[v2] Reorder some fields in struct rq.

[PATCH v2] Reorder some fields in struct rq.

Posted by Blake Jones 2 months ago

This colocates some hot fields in "struct rq" to be on the same cache line
as others that are often accessed at the same time or in similar ways.

Using data from a Google-internal fleet-scale profiler, I found three
distinct groups of hot fields in struct rq:

- (1) The runqueue lock: __lock.

- (2) Those accessed from hot code in pick_next_task_fair():
      nr_running, nr_numa_running, nr_preferred_running,
      ttwu_pending, cpu_capacity, curr, idle.

- (3) Those accessed from some other hot codepaths, e.g.
      update_curr(), update_rq_clock(), and scheduler_tick():
      clock_task, clock_pelt, clock, lost_idle_time,
      clock_update_flags, clock_pelt_idle, clock_idle.

The cycles spent on accessing these different groups of fields broke down
roughly as follows:

- 50% on group (1) (the runqueue lock, always read-write)
- 39% on group (2) (load:store ratio around 38:1)
-  8% on group (3) (load:store ratio around 5:1)
-  3% on all the other fields

Most of the fields in group (3) are already in a cache line grouping; this
patch just adds "clock" and "clock_update_flags" to that group. The fields
in group (2) are scattered across several cache lines; the main effect of
this patch is to group them together, on a single line at the beginning of
the structure. A few other less performance-critical fields (nr_switches,
numa_migrate_on, has_blocked_load, nohz_csd, last_blocked_load_update_tick)
were also reordered to reduce holes in the data structure.

Since the runqueue lock is acquired from so many different contexts, and is
basically always accessed using an atomic operation, putting it on either
of the cache lines for groups (2) or (3) would slow down accesses to those
fields dramatically, since those groups are read-mostly accesses.

This patch does not change the size of "struct rq" on machines with 64-byte
cache lines.
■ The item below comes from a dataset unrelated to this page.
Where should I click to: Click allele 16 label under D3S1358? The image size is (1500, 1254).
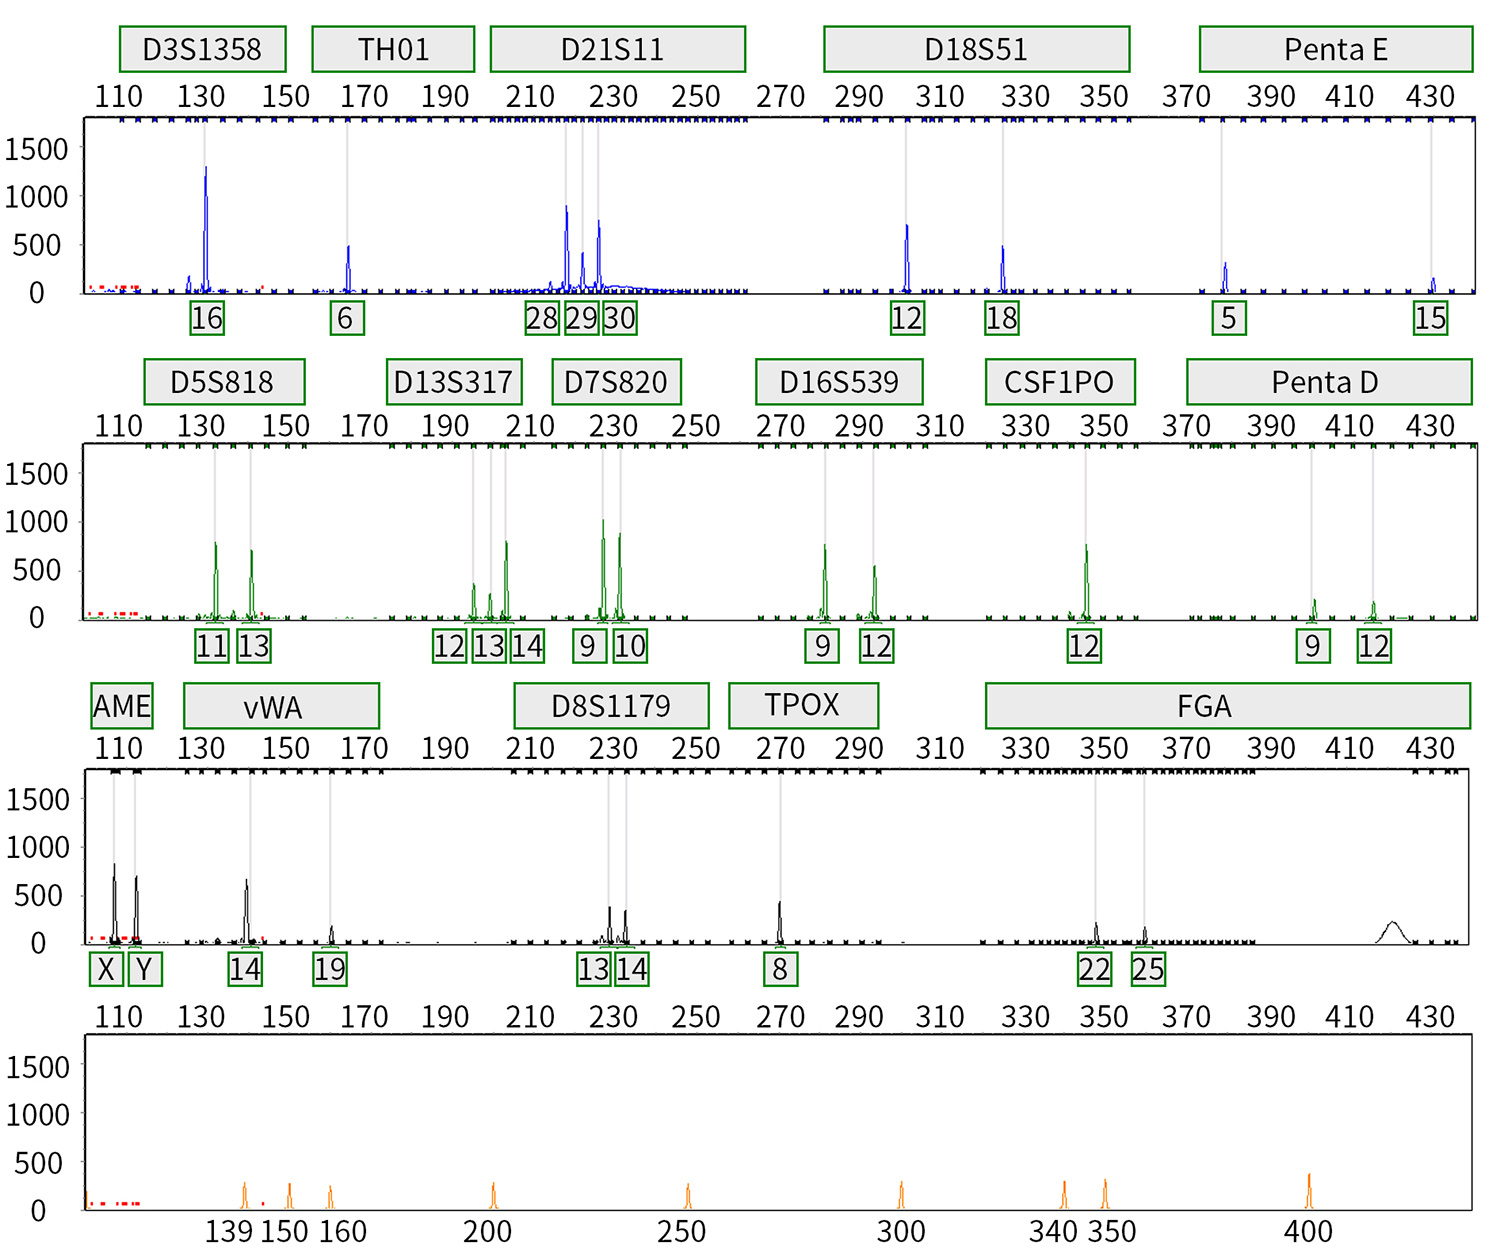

The additional "____cacheline_aligned" to put the runqueue
lock on the next cache line will add an additional 64 bytes of padding on
machines with 128-byte cache lines; although this is unfortunate, it seemed
more likely to lead to stably good performance than e.g. by just putting
the runqueue lock somewhere in the middle of the structure and hoping it
wasn't on an otherwise busy cache line.

I ran "hackbench" to test this change, but it didn't show very conclusive
results.  Looking at a profile of the hackbench run, it was spending 95% of
its cycles inside __alloc_skb(), __kfree_skb(), or kmem_cache_free() -
almost all of which was spent updating memcg counters or contending on the
list_lock in kmem_cache_node. In contrast, it spent less than 0.5% of its
cycles inside either schedule() or try_to_wake_up(). So it's not surprising
that it didn't show useful results here.

Instead, to test this, I wrote a focused load test that would put load on
the pick_next_task_fair() path. A parent process would fork many child
processes, and each child would nanosleep() for 1 msec many times in a
loop. The load test was monitored with "perf", and I looked at the amount
of cycles that were spent with sched_balance_rq() on the stack. The test
reliably showed 15-25% of all cycles were spent there. I ran it 80 times on
a pair of 2-socket Intel GNR machines (480 vCPUs per machine) - one running
6.16-rc7, the other running this change - using 4800 child processes and
8000 1-msec sleeps per child.  The mean cycle count dropped from 405.4B to
387.6B, or a 4.4% decrease.

More importantly, given that this change reduces cache misses in a very hot
kernel codepath, there's likely to be additional application performance
improvement due to reduced cache conflicts from kernel data structures.

v1 -> v2 changes:
- Resynced to tip/sched/core tree, which has removed CONFIG_SMP.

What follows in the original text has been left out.